Domenica pomeriggio ho preso un'importante decisione dopo aver visto la finale dei Mondiali, ma soprattutto dopo la premiazione, e cioè quella di smettere con il basket. Semplicemente questo sport, per come si gioca ora, ma soprattutto per come viene percepito, non fa più per me. E’ qualcosa di completamente diverso dalla cosa della quale mi sono innamorato nei miei anni più teneri e che ha poi, volente o nolente, dettato tutto il percorso della mia vita. Basta. Fermate il mondo, voglio scendere.

→ Consegne dell'esercizio:
1. Rispondi alle domande seguenti sul brano.
(a) In quale momento della settimana viene presa la decisione?
(b) Che cosa decide di fare chi scrive?
(c) Secondo il brano, che cosa ha dettato il basket nella vita di chi scrive?
2. Indica se ciascuna affermazione concorda con il brano, rispondendo sì o no e citando le parole del testo che lo dimostrano.
(a) La decisione viene presa un sabato sera.
(b) Il basket di oggi è completamente diverso da quello amato da chi scrive negli anni giovanili.
(c) La decisione viene presa prima della premiazione.
3. Riassumi il brano in due frasi.

Voci per individuare parole ed elementi
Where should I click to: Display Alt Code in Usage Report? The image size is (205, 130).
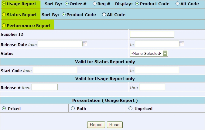(x=177, y=4)
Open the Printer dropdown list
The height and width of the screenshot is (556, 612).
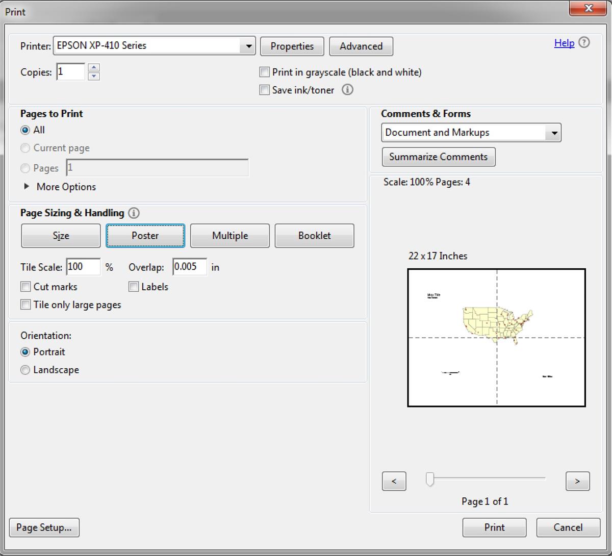[248, 46]
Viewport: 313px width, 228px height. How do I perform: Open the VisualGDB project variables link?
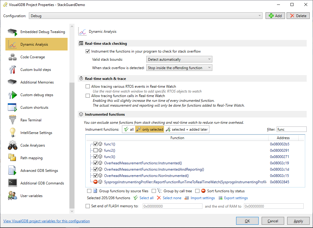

→ Soluzioni degli esercizi:
1.
(a) Domenica pomeriggio.
(b) Smettere con il basket.
(c) Tutto il percorso della sua vita.

2.
(a) No: "Domenica pomeriggio ho preso un'importante decisione".
(b) Sì: "E’ qualcosa di completamente diverso dalla cosa della quale mi sono innamorato nei miei anni più teneri".
(c) No: "dopo aver visto la finale dei Mondiali, ma soprattutto dopo la premiazione".

3. Domenica pomeriggio, dopo la finale dei Mondiali e soprattutto dopo la premiazione, chi scrive decide di smettere con il basket. Questo sport, per come si gioca e viene percepito ora, è completamente diverso da quello amato negli anni più teneri, che ha dettato tutto il percorso della sua vita.